Venezuela’s main opposition leader Maria Corina Machado has vowed to return home quickly, praising U.S. President Donald Trump for toppling her enemy Nicolás Maduro and declaring her ​movement ready to win a free election.

Trump appears, however, to hope for now to work with interim President Delcy Rodríguez and other senior officials from Maduro’s government, disappointing the opposition and contributing to the nervousness gripping Venezuela.

“I’m planning to go back to Venezuela as ‍soon as possible,” said Machado, 58, a lawyer and mother-of-three who escaped from Venezuela in disguise in October to receive the Nobel Peace Prize, which she dedicated to Trump.
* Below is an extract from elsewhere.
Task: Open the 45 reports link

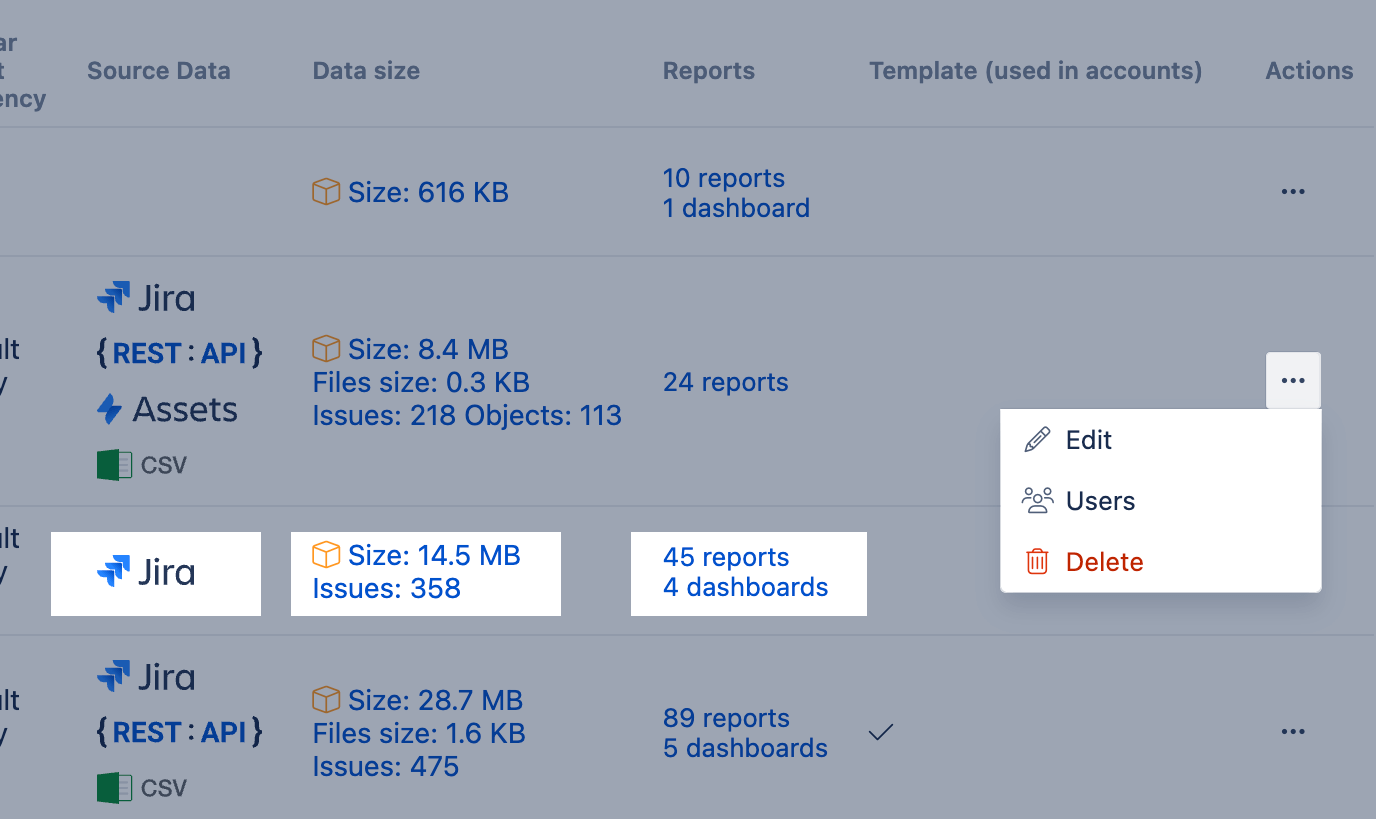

“We believe that this transition should move forward,” she told Fox News in an interview late on Monday. “We won an election [in 2024] by a landslide under fraudulent conditions. In free and fair elections, we will ‍win over 90% ​of the votes.”

Machado said she had not spoken to Trump since Oct. 10, when the Nobel award was announced. He has said the United States needs to help address Venezuela’s problems before any new elections, calling a 30-day timeline for a vote unrealistic.
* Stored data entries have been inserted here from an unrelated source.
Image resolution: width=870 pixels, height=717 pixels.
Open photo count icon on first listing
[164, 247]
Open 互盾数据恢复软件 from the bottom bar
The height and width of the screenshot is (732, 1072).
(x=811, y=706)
“We have to fix the country first. You can’t have an election. There’s no way the people could even vote,” Trump told NBC.

Venezuelan opposition leader and Nobel Peace Prize winner Maria Corina Machado on Monday said she would be returning to Venezuela as soon as possible, after President Nicolás Maduro’s capture.

Reuters

In the interview late on Monday, her first since Maduro was captured by the U.S. at the weekend, Machado did not give her location or any more details on plans to repatriate to Venezuela, where she is wanted for arrest and Socialist Party loyalists remain in power.

To the dismay of the large diaspora – one in five Venezuelans have left during an economic implosion under Maduro and his predecessor Hugo Chavez – Trump has given little indication of backing Machado.

The opposition, some international observers and many U.S. allies say the opposition was cheated of victory in the 2024 election, from which Machado was banned and an ally stood instead, but Trump has said she lacks support in Venezuela.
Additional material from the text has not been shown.